*Problem statement*:
Please repeat the records below exactly, from the first line through the line containing "Click the partially", and nothing more.

Segment Open

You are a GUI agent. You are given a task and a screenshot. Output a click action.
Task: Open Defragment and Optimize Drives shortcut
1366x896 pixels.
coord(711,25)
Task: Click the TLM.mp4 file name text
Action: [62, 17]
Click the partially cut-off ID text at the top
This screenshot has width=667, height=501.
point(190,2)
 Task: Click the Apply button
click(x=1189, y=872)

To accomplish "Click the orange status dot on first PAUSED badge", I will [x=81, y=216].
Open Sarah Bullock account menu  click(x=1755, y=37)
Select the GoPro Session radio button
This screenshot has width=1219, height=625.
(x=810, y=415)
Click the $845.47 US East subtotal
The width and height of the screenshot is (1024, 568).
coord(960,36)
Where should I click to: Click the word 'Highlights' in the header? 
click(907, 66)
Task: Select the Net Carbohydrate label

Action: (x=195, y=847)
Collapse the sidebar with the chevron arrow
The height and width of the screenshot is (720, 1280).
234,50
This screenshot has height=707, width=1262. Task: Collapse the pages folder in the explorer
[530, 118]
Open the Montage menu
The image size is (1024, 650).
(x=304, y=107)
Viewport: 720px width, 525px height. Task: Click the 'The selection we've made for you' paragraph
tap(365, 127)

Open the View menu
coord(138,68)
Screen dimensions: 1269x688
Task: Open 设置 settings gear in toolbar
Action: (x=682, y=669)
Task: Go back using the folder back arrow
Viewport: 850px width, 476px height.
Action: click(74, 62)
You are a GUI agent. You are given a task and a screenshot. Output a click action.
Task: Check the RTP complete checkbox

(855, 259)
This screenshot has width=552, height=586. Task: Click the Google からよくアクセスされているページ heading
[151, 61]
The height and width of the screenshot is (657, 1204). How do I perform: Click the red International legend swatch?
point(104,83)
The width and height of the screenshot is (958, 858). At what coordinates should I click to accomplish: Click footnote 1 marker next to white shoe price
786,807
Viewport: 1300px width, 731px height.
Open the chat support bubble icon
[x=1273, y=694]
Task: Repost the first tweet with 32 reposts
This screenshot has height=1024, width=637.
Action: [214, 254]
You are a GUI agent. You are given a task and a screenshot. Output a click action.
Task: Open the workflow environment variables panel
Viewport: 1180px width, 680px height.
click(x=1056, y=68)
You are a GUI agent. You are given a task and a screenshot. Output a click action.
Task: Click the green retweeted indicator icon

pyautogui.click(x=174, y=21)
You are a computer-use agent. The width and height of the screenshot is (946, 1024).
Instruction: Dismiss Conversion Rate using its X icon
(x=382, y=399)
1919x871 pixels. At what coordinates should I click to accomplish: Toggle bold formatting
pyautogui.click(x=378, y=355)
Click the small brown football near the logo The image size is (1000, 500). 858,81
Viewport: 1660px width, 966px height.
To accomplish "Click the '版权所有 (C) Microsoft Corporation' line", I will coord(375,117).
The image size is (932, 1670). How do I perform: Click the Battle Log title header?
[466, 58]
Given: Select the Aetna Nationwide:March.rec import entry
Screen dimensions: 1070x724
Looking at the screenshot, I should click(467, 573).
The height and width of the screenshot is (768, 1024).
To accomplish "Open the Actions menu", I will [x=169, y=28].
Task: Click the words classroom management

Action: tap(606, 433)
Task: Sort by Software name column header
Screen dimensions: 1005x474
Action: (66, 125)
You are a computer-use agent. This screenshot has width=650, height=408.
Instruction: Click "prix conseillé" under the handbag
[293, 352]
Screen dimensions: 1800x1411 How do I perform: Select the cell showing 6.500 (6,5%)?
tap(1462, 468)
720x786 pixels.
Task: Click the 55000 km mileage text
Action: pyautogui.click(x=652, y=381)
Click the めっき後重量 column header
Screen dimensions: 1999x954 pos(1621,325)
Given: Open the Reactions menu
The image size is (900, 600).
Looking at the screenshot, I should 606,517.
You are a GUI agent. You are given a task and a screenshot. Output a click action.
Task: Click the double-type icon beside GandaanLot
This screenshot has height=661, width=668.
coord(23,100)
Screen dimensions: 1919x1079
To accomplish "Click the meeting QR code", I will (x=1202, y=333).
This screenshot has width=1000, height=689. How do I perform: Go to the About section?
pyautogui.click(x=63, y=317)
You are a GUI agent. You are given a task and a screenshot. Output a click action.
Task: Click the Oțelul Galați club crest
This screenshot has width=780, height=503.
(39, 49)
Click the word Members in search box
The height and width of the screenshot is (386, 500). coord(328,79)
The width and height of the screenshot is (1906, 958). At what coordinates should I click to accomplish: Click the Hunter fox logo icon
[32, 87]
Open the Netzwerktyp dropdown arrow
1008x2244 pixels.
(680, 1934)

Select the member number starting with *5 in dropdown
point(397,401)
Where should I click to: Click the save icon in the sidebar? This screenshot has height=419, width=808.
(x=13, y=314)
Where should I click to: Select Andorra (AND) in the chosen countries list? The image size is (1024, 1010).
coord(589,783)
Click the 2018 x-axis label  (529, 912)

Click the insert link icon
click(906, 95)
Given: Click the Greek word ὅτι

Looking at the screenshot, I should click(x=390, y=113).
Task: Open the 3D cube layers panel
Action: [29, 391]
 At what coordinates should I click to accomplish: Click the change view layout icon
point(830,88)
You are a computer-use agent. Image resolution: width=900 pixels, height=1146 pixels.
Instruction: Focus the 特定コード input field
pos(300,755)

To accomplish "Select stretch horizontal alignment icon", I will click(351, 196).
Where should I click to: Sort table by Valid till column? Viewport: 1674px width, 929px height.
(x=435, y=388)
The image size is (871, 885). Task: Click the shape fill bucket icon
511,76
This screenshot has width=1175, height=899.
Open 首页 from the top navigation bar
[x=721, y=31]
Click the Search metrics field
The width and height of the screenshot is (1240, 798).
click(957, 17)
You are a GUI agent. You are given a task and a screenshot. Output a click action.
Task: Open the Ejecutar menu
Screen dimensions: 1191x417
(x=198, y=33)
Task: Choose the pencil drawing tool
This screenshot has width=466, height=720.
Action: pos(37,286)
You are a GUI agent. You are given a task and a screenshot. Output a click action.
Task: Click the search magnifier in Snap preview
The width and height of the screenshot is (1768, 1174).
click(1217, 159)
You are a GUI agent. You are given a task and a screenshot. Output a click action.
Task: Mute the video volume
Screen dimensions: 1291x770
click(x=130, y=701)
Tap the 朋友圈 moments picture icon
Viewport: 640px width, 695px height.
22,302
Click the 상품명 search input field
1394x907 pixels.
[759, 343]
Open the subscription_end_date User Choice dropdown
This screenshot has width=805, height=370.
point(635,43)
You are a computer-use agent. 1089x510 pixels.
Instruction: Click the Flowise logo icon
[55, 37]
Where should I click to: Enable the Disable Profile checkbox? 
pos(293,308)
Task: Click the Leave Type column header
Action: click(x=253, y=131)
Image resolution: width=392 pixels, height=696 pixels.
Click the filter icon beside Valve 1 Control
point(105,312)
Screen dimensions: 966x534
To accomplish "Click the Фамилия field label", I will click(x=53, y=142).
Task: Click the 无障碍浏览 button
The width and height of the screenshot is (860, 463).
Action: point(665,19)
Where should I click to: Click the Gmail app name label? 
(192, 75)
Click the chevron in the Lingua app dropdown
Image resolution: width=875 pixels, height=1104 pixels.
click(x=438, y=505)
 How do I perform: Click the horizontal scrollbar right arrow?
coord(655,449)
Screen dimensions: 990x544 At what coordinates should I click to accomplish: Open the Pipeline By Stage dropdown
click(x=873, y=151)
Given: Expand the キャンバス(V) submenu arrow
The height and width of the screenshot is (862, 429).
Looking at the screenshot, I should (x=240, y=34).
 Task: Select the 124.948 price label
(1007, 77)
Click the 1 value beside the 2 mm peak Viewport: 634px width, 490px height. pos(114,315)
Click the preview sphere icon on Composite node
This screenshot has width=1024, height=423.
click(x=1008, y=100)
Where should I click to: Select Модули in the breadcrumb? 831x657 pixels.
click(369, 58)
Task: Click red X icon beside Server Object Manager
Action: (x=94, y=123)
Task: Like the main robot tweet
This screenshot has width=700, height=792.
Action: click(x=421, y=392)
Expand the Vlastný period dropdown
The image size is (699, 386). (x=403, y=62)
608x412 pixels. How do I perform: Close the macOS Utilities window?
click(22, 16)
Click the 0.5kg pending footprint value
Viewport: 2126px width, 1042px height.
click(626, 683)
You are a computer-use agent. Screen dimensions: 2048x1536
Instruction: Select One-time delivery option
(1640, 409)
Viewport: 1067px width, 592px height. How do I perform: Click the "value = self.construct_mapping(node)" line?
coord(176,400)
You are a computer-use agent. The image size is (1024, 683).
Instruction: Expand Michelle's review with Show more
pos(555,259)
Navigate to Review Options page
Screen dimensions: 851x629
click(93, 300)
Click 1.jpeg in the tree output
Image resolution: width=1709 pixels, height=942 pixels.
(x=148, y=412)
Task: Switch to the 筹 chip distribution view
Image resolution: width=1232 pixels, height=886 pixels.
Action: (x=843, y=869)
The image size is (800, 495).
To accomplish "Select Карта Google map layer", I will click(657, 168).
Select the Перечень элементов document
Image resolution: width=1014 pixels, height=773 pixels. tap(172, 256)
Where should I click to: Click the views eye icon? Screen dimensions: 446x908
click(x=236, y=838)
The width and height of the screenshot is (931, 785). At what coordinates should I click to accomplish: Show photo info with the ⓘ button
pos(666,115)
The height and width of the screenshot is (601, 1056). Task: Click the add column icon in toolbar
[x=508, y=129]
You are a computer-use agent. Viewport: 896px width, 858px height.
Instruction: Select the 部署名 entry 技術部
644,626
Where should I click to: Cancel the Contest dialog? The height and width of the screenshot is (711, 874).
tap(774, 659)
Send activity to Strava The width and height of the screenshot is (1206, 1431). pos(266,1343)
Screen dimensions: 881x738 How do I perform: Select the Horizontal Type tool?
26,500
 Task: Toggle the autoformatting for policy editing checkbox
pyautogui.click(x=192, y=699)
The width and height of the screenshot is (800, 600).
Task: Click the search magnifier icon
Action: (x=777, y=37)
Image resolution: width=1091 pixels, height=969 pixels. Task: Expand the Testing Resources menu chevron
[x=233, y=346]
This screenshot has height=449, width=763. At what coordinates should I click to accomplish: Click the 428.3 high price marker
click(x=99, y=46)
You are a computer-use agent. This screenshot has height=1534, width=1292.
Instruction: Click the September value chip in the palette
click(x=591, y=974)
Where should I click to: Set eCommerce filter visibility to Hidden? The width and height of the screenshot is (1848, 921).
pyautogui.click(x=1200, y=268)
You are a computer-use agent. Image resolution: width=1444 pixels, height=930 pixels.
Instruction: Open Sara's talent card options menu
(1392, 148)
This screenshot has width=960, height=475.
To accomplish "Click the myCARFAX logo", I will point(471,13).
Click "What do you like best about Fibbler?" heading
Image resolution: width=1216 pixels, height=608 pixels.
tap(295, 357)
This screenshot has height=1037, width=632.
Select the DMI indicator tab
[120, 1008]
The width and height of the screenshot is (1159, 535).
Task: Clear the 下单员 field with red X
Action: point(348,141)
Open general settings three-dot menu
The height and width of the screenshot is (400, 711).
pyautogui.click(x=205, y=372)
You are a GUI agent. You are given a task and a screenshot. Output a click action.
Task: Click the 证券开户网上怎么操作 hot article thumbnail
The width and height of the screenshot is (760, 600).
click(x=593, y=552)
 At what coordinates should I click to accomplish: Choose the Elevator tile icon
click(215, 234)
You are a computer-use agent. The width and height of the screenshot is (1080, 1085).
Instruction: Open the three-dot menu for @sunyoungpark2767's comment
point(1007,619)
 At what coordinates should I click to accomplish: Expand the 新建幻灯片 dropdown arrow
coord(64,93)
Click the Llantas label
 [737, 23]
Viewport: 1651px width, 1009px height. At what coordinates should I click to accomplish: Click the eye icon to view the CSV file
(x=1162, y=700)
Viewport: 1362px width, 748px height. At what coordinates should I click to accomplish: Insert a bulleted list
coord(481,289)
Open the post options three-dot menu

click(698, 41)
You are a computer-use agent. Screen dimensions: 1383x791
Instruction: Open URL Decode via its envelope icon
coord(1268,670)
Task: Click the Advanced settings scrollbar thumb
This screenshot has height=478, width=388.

Segment Closed

*The completed task*:
You are a GUI agent. You are given a task and a screenshot. Output a click action.
Task: Open Defragment and Optimize Drives shortcut
1366x896 pixels.
coord(711,25)
Task: Click the TLM.mp4 file name text
Action: [62, 17]
Click the partially cut-off ID text at the top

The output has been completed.